_GOAL OF THE EXERCISE_
Rewrite the entries below with "Pareggi table" replaced by "Pareggi standings table" and everything else unchanged.

_LISTED RECORDS_
-- Begin --
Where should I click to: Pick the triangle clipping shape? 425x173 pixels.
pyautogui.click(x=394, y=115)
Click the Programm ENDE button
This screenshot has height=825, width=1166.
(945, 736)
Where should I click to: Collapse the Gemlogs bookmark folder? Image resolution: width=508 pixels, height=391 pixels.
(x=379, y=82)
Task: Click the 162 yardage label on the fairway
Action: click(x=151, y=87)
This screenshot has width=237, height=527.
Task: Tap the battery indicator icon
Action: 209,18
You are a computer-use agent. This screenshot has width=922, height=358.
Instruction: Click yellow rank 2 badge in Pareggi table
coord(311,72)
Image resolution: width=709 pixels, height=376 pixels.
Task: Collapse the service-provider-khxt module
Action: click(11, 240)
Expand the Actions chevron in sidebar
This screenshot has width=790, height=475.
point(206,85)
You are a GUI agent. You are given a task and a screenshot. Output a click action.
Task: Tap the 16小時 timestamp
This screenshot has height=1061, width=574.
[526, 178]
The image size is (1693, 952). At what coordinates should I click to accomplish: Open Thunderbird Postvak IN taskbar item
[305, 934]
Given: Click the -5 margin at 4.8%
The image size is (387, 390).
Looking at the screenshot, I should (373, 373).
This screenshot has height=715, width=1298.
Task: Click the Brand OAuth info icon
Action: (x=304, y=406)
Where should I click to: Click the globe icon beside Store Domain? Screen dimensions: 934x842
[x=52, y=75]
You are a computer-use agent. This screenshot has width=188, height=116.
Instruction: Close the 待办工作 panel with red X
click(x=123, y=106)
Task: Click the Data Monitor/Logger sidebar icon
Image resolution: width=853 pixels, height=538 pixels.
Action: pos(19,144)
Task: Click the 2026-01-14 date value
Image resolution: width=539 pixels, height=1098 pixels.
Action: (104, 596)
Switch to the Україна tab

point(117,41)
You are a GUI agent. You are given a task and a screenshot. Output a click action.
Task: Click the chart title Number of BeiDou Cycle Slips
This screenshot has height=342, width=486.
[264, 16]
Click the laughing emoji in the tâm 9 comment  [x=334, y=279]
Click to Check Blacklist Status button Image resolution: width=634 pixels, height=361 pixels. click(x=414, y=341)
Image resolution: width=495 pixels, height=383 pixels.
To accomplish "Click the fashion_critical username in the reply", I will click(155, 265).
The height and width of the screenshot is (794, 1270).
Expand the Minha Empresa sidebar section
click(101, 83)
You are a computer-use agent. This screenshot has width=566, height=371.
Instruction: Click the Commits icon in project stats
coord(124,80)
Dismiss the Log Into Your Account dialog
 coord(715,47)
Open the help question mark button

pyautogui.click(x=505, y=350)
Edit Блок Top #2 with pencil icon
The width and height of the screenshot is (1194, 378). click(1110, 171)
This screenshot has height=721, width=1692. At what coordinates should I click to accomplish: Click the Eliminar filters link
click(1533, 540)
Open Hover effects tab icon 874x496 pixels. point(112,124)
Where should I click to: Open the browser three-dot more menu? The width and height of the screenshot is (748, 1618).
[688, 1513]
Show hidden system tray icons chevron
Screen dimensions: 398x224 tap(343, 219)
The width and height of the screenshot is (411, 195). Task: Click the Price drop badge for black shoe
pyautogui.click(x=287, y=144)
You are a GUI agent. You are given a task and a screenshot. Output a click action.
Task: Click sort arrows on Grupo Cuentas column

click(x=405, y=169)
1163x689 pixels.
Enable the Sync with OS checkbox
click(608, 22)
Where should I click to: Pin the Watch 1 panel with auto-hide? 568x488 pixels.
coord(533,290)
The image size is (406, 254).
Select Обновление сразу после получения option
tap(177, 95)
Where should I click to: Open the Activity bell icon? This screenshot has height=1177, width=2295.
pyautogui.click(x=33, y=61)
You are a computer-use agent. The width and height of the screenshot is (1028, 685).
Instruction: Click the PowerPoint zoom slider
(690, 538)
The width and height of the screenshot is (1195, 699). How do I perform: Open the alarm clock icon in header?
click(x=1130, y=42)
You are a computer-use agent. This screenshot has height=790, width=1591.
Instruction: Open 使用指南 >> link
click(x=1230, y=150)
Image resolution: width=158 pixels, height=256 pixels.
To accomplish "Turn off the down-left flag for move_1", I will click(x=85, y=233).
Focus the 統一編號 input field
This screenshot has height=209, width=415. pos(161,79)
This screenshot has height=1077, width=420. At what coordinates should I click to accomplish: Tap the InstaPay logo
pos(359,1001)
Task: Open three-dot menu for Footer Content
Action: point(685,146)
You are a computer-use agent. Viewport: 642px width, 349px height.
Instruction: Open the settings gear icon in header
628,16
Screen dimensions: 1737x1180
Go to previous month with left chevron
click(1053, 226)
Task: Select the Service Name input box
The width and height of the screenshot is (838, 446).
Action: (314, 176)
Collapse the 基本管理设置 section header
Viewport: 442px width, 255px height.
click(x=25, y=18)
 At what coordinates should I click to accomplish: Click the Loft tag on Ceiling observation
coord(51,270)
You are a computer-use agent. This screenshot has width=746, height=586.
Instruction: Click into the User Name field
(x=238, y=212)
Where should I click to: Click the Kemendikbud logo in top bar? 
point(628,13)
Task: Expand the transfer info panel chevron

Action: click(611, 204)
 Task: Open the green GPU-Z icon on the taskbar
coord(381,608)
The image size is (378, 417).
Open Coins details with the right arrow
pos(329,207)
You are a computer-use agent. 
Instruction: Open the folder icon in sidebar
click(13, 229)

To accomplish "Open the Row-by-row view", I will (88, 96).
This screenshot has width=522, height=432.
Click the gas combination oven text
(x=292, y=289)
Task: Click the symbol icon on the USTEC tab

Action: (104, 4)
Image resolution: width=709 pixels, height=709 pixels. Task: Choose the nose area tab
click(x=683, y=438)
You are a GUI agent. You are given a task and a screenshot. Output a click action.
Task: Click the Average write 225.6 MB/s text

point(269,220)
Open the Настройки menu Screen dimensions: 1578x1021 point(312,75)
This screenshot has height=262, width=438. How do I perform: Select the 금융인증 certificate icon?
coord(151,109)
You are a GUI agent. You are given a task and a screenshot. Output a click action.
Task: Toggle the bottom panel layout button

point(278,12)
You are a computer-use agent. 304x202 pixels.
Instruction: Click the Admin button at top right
-- End --
_WORKED ANSWER_
Where should I click to: Pick the triangle clipping shape? 425x173 pixels.
pyautogui.click(x=394, y=115)
Click the Programm ENDE button
This screenshot has height=825, width=1166.
(945, 736)
Where should I click to: Collapse the Gemlogs bookmark folder? Image resolution: width=508 pixels, height=391 pixels.
(x=379, y=82)
Task: Click the 162 yardage label on the fairway
Action: click(x=151, y=87)
This screenshot has width=237, height=527.
Task: Tap the battery indicator icon
Action: 209,18
You are a computer-use agent. This screenshot has width=922, height=358.
Instruction: Click yellow rank 2 badge in Pareggi standings table
coord(311,72)
Image resolution: width=709 pixels, height=376 pixels.
Task: Collapse the service-provider-khxt module
Action: click(11, 240)
Expand the Actions chevron in sidebar
This screenshot has width=790, height=475.
point(206,85)
You are a GUI agent. You are given a task and a screenshot. Output a click action.
Task: Tap the 16小時 timestamp
This screenshot has height=1061, width=574.
[526, 178]
The image size is (1693, 952). At what coordinates should I click to accomplish: Open Thunderbird Postvak IN taskbar item
[305, 934]
Given: Click the -5 margin at 4.8%
The image size is (387, 390).
Looking at the screenshot, I should (373, 373).
This screenshot has height=715, width=1298.
Task: Click the Brand OAuth info icon
Action: (x=304, y=406)
Where should I click to: Click the globe icon beside Store Domain? Screen dimensions: 934x842
[x=52, y=75]
You are a computer-use agent. This screenshot has width=188, height=116.
Instruction: Close the 待办工作 panel with red X
click(x=123, y=106)
Task: Click the Data Monitor/Logger sidebar icon
Image resolution: width=853 pixels, height=538 pixels.
Action: pos(19,144)
Task: Click the 2026-01-14 date value
Image resolution: width=539 pixels, height=1098 pixels.
Action: (104, 596)
Switch to the Україна tab

point(117,41)
You are a GUI agent. You are given a task and a screenshot. Output a click action.
Task: Click the chart title Number of BeiDou Cycle Slips
This screenshot has height=342, width=486.
[264, 16]
Click the laughing emoji in the tâm 9 comment  [x=334, y=279]
Click to Check Blacklist Status button Image resolution: width=634 pixels, height=361 pixels. click(x=414, y=341)
Image resolution: width=495 pixels, height=383 pixels.
To accomplish "Click the fashion_critical username in the reply", I will click(155, 265).
The height and width of the screenshot is (794, 1270).
Expand the Minha Empresa sidebar section
click(101, 83)
You are a computer-use agent. This screenshot has width=566, height=371.
Instruction: Click the Commits icon in project stats
coord(124,80)
Dismiss the Log Into Your Account dialog
 coord(715,47)
Open the help question mark button

pyautogui.click(x=505, y=350)
Edit Блок Top #2 with pencil icon
The width and height of the screenshot is (1194, 378). click(1110, 171)
This screenshot has height=721, width=1692. At what coordinates should I click to accomplish: Click the Eliminar filters link
click(1533, 540)
Open Hover effects tab icon 874x496 pixels. point(112,124)
Where should I click to: Open the browser three-dot more menu? The width and height of the screenshot is (748, 1618).
[688, 1513]
Show hidden system tray icons chevron
Screen dimensions: 398x224 tap(343, 219)
The width and height of the screenshot is (411, 195). Task: Click the Price drop badge for black shoe
pyautogui.click(x=287, y=144)
You are a GUI agent. You are given a task and a screenshot. Output a click action.
Task: Click sort arrows on Grupo Cuentas column

click(x=405, y=169)
1163x689 pixels.
Enable the Sync with OS checkbox
click(608, 22)
Where should I click to: Pin the Watch 1 panel with auto-hide? 568x488 pixels.
coord(533,290)
The image size is (406, 254).
Select Обновление сразу после получения option
tap(177, 95)
Where should I click to: Open the Activity bell icon? This screenshot has height=1177, width=2295.
pyautogui.click(x=33, y=61)
You are a computer-use agent. The width and height of the screenshot is (1028, 685).
Instruction: Click the PowerPoint zoom slider
(690, 538)
The width and height of the screenshot is (1195, 699). How do I perform: Open the alarm clock icon in header?
click(x=1130, y=42)
You are a computer-use agent. This screenshot has height=790, width=1591.
Instruction: Open 使用指南 >> link
click(x=1230, y=150)
Image resolution: width=158 pixels, height=256 pixels.
To accomplish "Turn off the down-left flag for move_1", I will click(x=85, y=233).
Focus the 統一編號 input field
This screenshot has height=209, width=415. pos(161,79)
This screenshot has height=1077, width=420. At what coordinates should I click to accomplish: Tap the InstaPay logo
pos(359,1001)
Task: Open three-dot menu for Footer Content
Action: point(685,146)
You are a computer-use agent. Viewport: 642px width, 349px height.
Instruction: Open the settings gear icon in header
628,16
Screen dimensions: 1737x1180
Go to previous month with left chevron
click(1053, 226)
Task: Select the Service Name input box
The width and height of the screenshot is (838, 446).
Action: (314, 176)
Collapse the 基本管理设置 section header
Viewport: 442px width, 255px height.
click(x=25, y=18)
 At what coordinates should I click to accomplish: Click the Loft tag on Ceiling observation
coord(51,270)
You are a computer-use agent. This screenshot has width=746, height=586.
Instruction: Click into the User Name field
(x=238, y=212)
Where should I click to: Click the Kemendikbud logo in top bar? 
point(628,13)
Task: Expand the transfer info panel chevron

Action: click(611, 204)
 Task: Open the green GPU-Z icon on the taskbar
coord(381,608)
The image size is (378, 417).
Open Coins details with the right arrow
pos(329,207)
You are a computer-use agent. 
Instruction: Open the folder icon in sidebar
click(13, 229)

To accomplish "Open the Row-by-row view", I will (88, 96).
This screenshot has width=522, height=432.
Click the gas combination oven text
(x=292, y=289)
Task: Click the symbol icon on the USTEC tab

Action: (104, 4)
Image resolution: width=709 pixels, height=709 pixels. Task: Choose the nose area tab
click(x=683, y=438)
You are a GUI agent. You are given a task and a screenshot. Output a click action.
Task: Click the Average write 225.6 MB/s text

point(269,220)
Open the Настройки menu Screen dimensions: 1578x1021 point(312,75)
This screenshot has height=262, width=438. How do I perform: Select the 금융인증 certificate icon?
coord(151,109)
You are a GUI agent. You are given a task and a screenshot. Output a click action.
Task: Toggle the bottom panel layout button

point(278,12)
You are a computer-use agent. 304x202 pixels.
Instruction: Click the Admin button at top right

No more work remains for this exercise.